4) Pengendalian akses Pengendalian akses (access controls) harus mencegah penggunaan yang tidak terotorisasi dari peralatan teknologi informasi, file data, dan pemrograman komputer. Pengendalian khusus meliputi penjagaan secara fisik, perangkat lunak, dan prosedur. Akses ke perangkat keras komputer harus dibatasi pada individu yang diotorisasi, seperti operator komputer. Penjagaan fisik termasuk penempatan peralatan di lokasi yang terpisah dari departemen pemakai informasi. Petugas keamanan, pintu dalam keadaan terkunci,

20

atau kunci khusus harus dapat membatasi akses terhadap lokasi komputer. Penjagaan terhadap prosedur dan perangkat lunak harus melibatkan review manajemen atas laporan penggunaan komputer. Perangkat lunak keamanan yang membatasi akses terhadap program dan file data serta menyimpan suatu log program dan file yang telah diakses, harus di-review oleh administrasi keamanan teknologi informasi.
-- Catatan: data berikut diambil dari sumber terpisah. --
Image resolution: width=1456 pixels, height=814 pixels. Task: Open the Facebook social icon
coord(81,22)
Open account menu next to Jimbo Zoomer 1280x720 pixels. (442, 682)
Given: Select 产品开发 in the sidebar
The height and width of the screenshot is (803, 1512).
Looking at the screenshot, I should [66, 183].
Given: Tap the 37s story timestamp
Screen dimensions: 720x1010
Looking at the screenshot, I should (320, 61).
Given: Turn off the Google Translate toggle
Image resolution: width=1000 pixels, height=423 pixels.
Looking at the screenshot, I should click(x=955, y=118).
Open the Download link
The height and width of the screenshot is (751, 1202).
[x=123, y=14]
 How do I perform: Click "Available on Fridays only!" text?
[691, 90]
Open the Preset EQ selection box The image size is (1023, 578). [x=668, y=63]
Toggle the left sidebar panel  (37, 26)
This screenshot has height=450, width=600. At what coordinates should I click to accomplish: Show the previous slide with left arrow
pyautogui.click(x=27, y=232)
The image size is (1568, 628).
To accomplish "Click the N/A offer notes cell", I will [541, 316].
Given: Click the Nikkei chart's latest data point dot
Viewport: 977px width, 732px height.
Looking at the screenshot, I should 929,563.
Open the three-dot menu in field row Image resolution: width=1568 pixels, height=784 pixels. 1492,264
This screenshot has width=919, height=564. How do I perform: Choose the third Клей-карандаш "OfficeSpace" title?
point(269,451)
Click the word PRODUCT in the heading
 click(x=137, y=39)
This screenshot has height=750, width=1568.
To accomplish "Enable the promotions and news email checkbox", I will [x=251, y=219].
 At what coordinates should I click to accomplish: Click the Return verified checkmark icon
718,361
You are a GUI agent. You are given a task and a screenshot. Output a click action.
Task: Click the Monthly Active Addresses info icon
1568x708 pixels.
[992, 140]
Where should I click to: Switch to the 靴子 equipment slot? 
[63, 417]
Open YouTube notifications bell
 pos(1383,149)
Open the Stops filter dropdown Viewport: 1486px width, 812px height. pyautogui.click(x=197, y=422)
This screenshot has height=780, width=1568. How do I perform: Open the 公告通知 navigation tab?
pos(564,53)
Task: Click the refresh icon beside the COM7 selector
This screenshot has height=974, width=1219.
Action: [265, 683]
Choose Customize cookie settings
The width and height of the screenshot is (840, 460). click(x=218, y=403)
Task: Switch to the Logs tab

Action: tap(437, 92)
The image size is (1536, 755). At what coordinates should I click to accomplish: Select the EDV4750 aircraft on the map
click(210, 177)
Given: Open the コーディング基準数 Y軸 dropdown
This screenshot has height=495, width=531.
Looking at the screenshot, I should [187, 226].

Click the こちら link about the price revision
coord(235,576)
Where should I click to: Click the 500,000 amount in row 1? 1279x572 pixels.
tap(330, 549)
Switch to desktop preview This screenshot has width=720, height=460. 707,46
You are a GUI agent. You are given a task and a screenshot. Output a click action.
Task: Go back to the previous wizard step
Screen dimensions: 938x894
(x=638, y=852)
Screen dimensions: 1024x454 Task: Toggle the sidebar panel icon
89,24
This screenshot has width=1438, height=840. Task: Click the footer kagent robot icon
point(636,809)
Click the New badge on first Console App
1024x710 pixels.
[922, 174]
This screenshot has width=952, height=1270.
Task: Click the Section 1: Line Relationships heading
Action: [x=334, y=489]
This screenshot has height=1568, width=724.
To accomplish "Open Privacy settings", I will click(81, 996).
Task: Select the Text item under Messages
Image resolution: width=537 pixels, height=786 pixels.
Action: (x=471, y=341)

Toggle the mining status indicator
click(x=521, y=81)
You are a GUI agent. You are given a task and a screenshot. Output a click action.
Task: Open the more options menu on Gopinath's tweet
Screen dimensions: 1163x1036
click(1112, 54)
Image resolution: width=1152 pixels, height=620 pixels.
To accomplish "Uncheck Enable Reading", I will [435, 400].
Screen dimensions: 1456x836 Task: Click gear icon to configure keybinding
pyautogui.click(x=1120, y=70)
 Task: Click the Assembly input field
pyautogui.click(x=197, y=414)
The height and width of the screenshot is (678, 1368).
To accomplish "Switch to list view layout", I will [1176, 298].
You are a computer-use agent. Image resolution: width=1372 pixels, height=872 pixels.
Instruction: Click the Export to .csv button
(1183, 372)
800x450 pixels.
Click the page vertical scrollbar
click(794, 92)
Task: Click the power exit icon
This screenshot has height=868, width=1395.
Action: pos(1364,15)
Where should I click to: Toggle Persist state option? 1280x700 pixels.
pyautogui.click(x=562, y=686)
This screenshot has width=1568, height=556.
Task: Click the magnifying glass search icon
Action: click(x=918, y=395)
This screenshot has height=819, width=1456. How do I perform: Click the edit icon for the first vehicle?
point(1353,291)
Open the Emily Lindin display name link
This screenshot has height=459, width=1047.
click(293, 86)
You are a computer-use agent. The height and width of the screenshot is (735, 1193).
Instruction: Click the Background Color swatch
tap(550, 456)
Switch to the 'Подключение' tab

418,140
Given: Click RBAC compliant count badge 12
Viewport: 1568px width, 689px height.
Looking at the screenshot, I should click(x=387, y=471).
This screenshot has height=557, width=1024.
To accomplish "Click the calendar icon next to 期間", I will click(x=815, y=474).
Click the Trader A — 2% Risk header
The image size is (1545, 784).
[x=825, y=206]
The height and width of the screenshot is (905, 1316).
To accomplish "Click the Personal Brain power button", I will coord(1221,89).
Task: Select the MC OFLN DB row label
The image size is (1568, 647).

5) Pengendalian data dan prosedur Pengendalian data dan prosedur (data and procedural controls) menyediakan suatu kerangka kerja untuk mengendalikan operasi komputer sehari-hari, meminimalkan kemungkinan kekeliruan pemrosesan, dan memastikan kelanjutan operasi dari kejadian kehancuran fisik atau kegagalan komputer.

b) Pengendalian Aplikasi

Tiga kelompok pengendalian aplikasi (application controls) berikut dikenal secara luas:

1) Pengendalian input

Pengendalian input merupakan pengendalian program yang dirancang untuk mendeteksi dan melaporkan kekeliruan dalam data yang dimasukkan untuk diproses.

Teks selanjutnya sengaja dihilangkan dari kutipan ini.